Ledford continued, though, adding that despite potential legislation aimed at curbing gun violence, "We can write all the laws we want to, but until we get serious as a community, not just the Chattanooga Police Department, that means parents, too, all the laws in the world aren't going to change this. We need some parents to step up."
Chattanooga resident Joe Hunter, also known locally as Uncle Joe — who said he was tapped by former Mayor Andy Berke and former Police Chief David Roddy to mentor and work with at-risk youth in the city — said he lacks help from officials that would help maximize his impact.
"I'm still in need of the same things I requested five years ago," Hunter said. "I'm still doing this work by myself. And I still need more resources to continue We need some help. I can't do it all by myself and I'm tired of doing it, frankly, by myself. You've got about two more years out of me at best. So I would suggest that you take my expertise and allow me to train some people and make a program for youth services. If you look in your city budget and don't see money itemized for youth services, then you're not giving your youth citizens due just."
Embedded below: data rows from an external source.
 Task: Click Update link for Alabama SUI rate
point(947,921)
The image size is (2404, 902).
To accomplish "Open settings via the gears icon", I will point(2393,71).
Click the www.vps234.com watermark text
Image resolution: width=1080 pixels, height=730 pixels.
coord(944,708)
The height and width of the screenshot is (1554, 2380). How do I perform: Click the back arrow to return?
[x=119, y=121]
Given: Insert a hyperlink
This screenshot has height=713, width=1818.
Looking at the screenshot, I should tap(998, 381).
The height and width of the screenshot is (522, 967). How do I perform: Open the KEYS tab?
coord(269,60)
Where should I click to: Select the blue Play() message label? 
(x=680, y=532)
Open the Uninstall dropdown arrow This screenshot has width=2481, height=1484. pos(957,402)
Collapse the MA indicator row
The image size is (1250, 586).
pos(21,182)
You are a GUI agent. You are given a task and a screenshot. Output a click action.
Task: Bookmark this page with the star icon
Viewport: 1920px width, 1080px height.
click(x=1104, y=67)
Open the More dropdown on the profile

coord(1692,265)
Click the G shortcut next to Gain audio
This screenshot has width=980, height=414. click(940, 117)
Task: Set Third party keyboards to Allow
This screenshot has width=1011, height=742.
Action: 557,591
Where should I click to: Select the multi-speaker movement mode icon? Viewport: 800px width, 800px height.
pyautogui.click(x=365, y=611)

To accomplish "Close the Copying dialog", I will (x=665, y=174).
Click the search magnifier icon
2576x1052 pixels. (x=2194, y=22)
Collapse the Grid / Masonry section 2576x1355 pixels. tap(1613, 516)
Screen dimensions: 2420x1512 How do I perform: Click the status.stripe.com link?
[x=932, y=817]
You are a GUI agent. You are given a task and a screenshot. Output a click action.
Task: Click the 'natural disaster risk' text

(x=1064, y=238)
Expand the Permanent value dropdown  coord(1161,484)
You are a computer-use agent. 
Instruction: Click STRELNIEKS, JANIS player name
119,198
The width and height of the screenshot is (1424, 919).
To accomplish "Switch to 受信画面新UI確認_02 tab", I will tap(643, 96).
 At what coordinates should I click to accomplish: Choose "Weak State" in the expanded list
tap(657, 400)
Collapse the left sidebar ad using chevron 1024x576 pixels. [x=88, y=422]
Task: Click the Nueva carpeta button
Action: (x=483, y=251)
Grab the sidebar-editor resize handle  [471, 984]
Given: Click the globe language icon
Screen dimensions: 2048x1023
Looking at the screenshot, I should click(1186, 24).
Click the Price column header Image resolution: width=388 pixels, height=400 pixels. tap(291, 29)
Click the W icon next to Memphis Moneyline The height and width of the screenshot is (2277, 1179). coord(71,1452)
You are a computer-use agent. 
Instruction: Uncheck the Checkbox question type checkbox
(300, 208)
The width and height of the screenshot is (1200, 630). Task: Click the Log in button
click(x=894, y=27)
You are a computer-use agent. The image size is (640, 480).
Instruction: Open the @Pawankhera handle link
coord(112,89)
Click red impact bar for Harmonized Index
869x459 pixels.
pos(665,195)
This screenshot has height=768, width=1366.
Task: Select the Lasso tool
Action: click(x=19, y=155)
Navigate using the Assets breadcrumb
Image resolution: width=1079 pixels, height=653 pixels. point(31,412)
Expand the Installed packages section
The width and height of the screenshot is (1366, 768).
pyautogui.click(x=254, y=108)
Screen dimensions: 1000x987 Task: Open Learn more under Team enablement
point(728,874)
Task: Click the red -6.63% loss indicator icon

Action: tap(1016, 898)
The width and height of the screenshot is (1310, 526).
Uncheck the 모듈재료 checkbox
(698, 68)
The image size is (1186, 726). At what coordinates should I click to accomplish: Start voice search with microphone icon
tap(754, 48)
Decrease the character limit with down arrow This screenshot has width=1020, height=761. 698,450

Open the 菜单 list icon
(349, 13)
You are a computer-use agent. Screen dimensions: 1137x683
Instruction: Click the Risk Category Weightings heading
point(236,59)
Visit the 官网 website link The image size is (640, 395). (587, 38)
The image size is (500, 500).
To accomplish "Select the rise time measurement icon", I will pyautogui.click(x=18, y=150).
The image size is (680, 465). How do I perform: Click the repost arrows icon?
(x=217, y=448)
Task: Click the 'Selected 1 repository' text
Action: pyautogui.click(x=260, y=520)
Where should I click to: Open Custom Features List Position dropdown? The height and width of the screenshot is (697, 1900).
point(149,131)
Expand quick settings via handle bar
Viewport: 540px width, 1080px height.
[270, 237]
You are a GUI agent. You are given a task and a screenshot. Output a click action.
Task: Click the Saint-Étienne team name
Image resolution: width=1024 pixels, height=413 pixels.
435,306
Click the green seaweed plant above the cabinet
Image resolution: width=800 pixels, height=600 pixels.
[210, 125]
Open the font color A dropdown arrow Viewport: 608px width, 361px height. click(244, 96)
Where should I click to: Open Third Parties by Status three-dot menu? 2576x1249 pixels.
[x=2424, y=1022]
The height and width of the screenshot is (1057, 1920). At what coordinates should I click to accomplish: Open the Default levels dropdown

Chattanooga resident Audrey Ramsey went on to describe how the violence is disproportionately impacting the local Black community.
"I don't need to repeat the tragedies of recent gun violence over the past weekend appearing around this country, and my heart breaks for the victims," Ramsey said. "But when I returned home about 3 1/2 years ago, it was obvious to me that the African American community here in Chattanooga is living in fear Hopelessness is a dangerous mindset. Children have no respect for life. They don't fear death. Most parents are not parenting, and teachers are leaving the schools in droves."
What needs to be done, she said, is increasing investments into children, their parents and the teachers who work with them on a daily basis.
Toward the end of Tuesday's council meeting, Chattanooga Police Sgt. Jason Holmes announced that an event that has been months in the making will take place in late June — something that could help garner the community support needed to make a change in Chattanooga.
The event, a three-on-three basketball tournament for students ranging from fourth grade to 12th grade, will take place from noon to 6 p.m. on June 26 at the Avondale Community Center. Food, prizes and a DJ will also be present at the event.
In the near future, residents will be able to register for the event online, Holmes said, and in-person registration will also be available.
"It's a great opportunity for everybody here who has decided that they want to be a part of something to change the community to come out and be amongst the kids and the youth," he said, "and also parents that will be available to share what experiences you have, whatever services you have, whatever resources you have."